Ein kurzes Heben der buschigen Augenbrauen genügt, um die Kinder schnell wieder ins unsichtbare Geschirr von Zucht und Ordnung zu spannen. Keine Frage: Die Tanten haben die Sache im Griff.
    Mein Kopf steckt fast zur Gänze zwischen den Falten des schweren Samtvorhangs. Der Staub unzähliger Theateraufführungen kitzelt in meiner Nase. Ich unterdrücke den Niesreiz
und gebe das Zeichen. Die Scheinwerfer gehen aus. Schwarz. Absolute Dunkelheit. Ein kühler Atemhauch an meiner Stirn. Ein Luftzug, der am Vorhang hinunterzugleiten scheint und mein Gesicht
streift. Mit einem blechernen Sirren gehen die Scheinwerfer wieder an. Der Staub tanzt im Licht, das Spatzengezwitscher erstirbt, und ich setze mich in Bewegung.
    Langsam, sehr langsam stakse ich quer über die kleine Bühne bis ganz nach vorne an die Rampe und recke mit hölzernen Bewegungen meine Äste in die Höhe. Die steifen, mit
echter Rinde beklebten Stoffbahnen umspannen meinen Körper, auf meinem Kopf raschelt leise das Laub, meine Äpfel glänzen wie die roten Rotzgesichter der Zuschauer.
    »Guten Morgen, Kinder!«, sage ich mit knarrender Stimme. »Ich bin der Apfelbaum!«
    Wie immer antworten die Kinder, lachen, klatschen, trampeln mit den Füßen. Einige springen sogar auf und rufen mir irgendetwas zu. Ich verstehe sie nicht mehr. Ihre Worte verschwimmen
zu einem einzigen, undeutlich wabernden Geräuschestrom. In meinem Kopf wummert und dröhnt es. Mein ganzer Körper fühlt sich an wie betäubt. Nur im Magen blubbert eine
eklige, dickflüssige Suppe. Ich versuche mich zusammenzureißen und einfach weiterzumachen.

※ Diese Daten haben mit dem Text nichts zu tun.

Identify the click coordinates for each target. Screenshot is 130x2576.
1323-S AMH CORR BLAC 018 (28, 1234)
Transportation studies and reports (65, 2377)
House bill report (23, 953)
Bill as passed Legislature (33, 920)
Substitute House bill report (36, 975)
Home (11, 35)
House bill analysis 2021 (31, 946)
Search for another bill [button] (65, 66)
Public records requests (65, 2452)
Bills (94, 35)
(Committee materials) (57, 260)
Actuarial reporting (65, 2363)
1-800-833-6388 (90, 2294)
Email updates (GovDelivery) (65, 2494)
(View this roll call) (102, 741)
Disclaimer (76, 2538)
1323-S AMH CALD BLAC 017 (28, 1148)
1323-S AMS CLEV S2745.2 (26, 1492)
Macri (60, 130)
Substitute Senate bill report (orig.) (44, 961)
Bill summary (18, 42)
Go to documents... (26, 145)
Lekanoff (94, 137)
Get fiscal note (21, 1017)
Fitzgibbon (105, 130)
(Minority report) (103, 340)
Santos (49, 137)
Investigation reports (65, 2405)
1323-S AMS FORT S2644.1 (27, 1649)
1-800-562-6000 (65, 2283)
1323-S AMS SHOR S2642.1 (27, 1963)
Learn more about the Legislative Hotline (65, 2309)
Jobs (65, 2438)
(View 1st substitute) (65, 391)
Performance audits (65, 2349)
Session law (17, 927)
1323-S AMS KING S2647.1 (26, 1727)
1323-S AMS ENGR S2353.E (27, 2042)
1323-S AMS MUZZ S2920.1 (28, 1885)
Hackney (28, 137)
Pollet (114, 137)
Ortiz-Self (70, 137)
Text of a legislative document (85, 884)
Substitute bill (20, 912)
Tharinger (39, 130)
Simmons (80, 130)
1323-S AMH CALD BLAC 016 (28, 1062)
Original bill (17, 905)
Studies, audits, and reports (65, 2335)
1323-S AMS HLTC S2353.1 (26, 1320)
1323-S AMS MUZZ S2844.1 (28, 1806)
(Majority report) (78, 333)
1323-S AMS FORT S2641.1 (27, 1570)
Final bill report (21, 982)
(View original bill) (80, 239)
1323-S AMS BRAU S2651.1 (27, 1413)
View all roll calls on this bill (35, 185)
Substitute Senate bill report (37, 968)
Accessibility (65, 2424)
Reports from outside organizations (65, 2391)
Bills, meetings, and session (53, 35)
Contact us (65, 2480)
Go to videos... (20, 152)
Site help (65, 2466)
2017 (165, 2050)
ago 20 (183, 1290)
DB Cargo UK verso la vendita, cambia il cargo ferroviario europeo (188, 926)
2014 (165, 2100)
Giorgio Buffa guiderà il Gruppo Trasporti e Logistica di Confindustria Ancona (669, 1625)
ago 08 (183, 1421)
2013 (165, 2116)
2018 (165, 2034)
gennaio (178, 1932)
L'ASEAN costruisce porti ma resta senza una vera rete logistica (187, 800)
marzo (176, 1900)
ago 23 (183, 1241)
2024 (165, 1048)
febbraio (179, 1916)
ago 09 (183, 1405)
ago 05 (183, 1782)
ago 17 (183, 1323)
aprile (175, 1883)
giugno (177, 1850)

    »Vor Hunderten … von … äh … Jahren … äh …«
    Aus. Der Text ist weg. Wie weggeblasen. Nie da gewesen. Ich stehe hier an der Rampe, dort unten sitzt das Publikum, und ich bin der Apfelbaum, so viel ist klar. Aber was, verdammt nochmal, war
vor Hunderten von Jahren losgewesen?
    »Vor Hunderten … von … äähh …«
    Nichts. Ich spüre, wie mir der kalte Schweiß den Rücken hinunterläuft und sich am Unterhosengummi zu einem kleinen Rinnsal sammelt. Fast im selben Moment wird mir schwarz
vor Augen, und kleine leuchtende Punkte ziehen in seltsam geschwungenen Bögen in meinem Gesichtsfeld vorüber. Der Kreislauf. Eine kurze Schwäche. Das kennt man ja. Das ist nichts.
Das geht vorbei.
    Doch es geht nicht vorbei. Die Punkte vermehren sich mit rasender Geschwindigkeit, beginnen zu tanzen und kleine flinke Kapriolen zu schlagen. Ich versuche es noch einmal:
    »Vor … äh … äähh … ääähhh …«
    Das wars. Endgültig.
    Ich schnappe nach Luft. Reiße den Mund auf. Die Augen. Werfe den Kopf in den Nacken, sehe, wie die Pünktchen über mir verglühen. Es wird dunkel. Es rauscht in der Baumkrone,
die Nacht fällt lautlos vom Himmel, die Sterne verzischen in der tiefen Finsternis, der Boden bricht auf, und ich taumle einem dumpf pochenden Abgrund entgegen.
    Ich werde sterben.
    Ich bin schon tot.
    Es dauert höchstens ein, zwei Sekunden, dann bin ich wieder bei mir. Aber zu spät. Ich wanke bereits, torkele, versuche einen stabilisierenden Ausfallschritt, rudere mit den Armen,
trete auf eine meiner Pappmachéwurzeln, stolpere, verliere das Gleichgewicht und kippe langsam von der Bühne. Gerade noch kann ich erkennen, wie die Kinder nach allen Seiten hin
wegspringen. Gleichzeitig schießen mir in rasender Geschwindigkeit Fragen wie leuchtende Schriftbänder durch den Kopf: Warum bin ich hier? Warum stecke ich ausgerechnet in einem
Apfelbaumkostüm? Was will ich? Wer bin ich? Was zum Teufel ist nur geschehen?!